▶ _EXERCISE OBJECTIVE_
Format every line of the entries below as a Markdown table with two columns, Row and Line. Number the lines in order and leave out any blank ones.

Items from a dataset
┌──

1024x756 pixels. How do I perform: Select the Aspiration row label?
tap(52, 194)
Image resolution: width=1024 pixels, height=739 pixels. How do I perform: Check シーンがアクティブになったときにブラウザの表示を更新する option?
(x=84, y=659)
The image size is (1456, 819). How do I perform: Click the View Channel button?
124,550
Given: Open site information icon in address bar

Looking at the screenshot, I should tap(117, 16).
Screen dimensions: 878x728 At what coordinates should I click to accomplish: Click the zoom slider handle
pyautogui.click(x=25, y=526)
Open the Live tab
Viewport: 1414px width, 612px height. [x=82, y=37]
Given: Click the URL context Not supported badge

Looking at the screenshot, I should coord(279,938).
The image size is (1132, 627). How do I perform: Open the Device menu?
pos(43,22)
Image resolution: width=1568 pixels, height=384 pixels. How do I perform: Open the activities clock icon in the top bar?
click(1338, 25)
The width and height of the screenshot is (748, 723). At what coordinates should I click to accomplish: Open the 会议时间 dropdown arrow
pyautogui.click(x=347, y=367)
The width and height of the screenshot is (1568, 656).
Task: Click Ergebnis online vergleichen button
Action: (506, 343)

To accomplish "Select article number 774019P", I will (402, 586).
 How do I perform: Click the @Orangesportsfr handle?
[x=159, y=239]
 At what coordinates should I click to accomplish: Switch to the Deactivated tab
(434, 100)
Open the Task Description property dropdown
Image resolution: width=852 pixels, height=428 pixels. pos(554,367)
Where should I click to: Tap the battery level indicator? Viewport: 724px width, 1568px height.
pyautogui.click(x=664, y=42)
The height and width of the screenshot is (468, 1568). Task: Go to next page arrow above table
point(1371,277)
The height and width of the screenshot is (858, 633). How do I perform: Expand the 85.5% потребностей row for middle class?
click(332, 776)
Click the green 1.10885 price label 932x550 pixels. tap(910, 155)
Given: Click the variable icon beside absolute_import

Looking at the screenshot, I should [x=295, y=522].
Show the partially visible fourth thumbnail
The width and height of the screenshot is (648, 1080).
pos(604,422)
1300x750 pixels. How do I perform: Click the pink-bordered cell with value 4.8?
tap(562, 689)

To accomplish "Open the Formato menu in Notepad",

└──

▶ _THE ANSWER_
| Row | Line |
|---|---|
| 1 | 1024x756 pixels. How do I perform: Select the Aspiration row label? |
| 2 | tap(52, 194) |
| 3 | Image resolution: width=1024 pixels, height=739 pixels. How do I perform: Check シーンがアクティブになったときにブラウザの表示を更新する option? |
| 4 | (x=84, y=659) |
| 5 | The image size is (1456, 819). How do I perform: Click the View Channel button? |
| 6 | 124,550 |
| 7 | Given: Open site information icon in address bar |
| 8 | Looking at the screenshot, I should tap(117, 16). |
| 9 | Screen dimensions: 878x728 At what coordinates should I click to accomplish: Click the zoom slider handle |
| 10 | pyautogui.click(x=25, y=526) |
| 11 | Open the Live tab |
| 12 | Viewport: 1414px width, 612px height. [x=82, y=37] |
| 13 | Given: Click the URL context Not supported badge |
| 14 | Looking at the screenshot, I should coord(279,938). |
| 15 | The image size is (1132, 627). How do I perform: Open the Device menu? |
| 16 | pos(43,22) |
| 17 | Image resolution: width=1568 pixels, height=384 pixels. How do I perform: Open the activities clock icon in the top bar? |
| 18 | click(1338, 25) |
| 19 | The width and height of the screenshot is (748, 723). At what coordinates should I click to accomplish: Open the 会议时间 dropdown arrow |
| 20 | pyautogui.click(x=347, y=367) |
| 21 | The width and height of the screenshot is (1568, 656). |
| 22 | Task: Click Ergebnis online vergleichen button |
| 23 | Action: (506, 343) |
| 24 | To accomplish "Select article number 774019P", I will (402, 586). |
| 25 |  How do I perform: Click the @Orangesportsfr handle? |
| 26 | [x=159, y=239] |
| 27 |  At what coordinates should I click to accomplish: Switch to the Deactivated tab |
| 28 | (434, 100) |
| 29 | Open the Task Description property dropdown |
| 30 | Image resolution: width=852 pixels, height=428 pixels. pos(554,367) |
| 31 | Where should I click to: Tap the battery level indicator? Viewport: 724px width, 1568px height. |
| 32 | pyautogui.click(x=664, y=42) |
| 33 | The height and width of the screenshot is (468, 1568). Task: Go to next page arrow above table |
| 34 | point(1371,277) |
| 35 | The height and width of the screenshot is (858, 633). How do I perform: Expand the 85.5% потребностей row for middle class? |
| 36 | click(332, 776) |
| 37 | Click the green 1.10885 price label 932x550 pixels. tap(910, 155) |
| 38 | Given: Click the variable icon beside absolute_import |
| 39 | Looking at the screenshot, I should [x=295, y=522]. |
| 40 | Show the partially visible fourth thumbnail |
| 41 | The width and height of the screenshot is (648, 1080). |
| 42 | pos(604,422) |
| 43 | 1300x750 pixels. How do I perform: Click the pink-bordered cell with value 4.8? |
| 44 | tap(562, 689) |
| 45 | To accomplish "Open the Formato menu in Notepad", |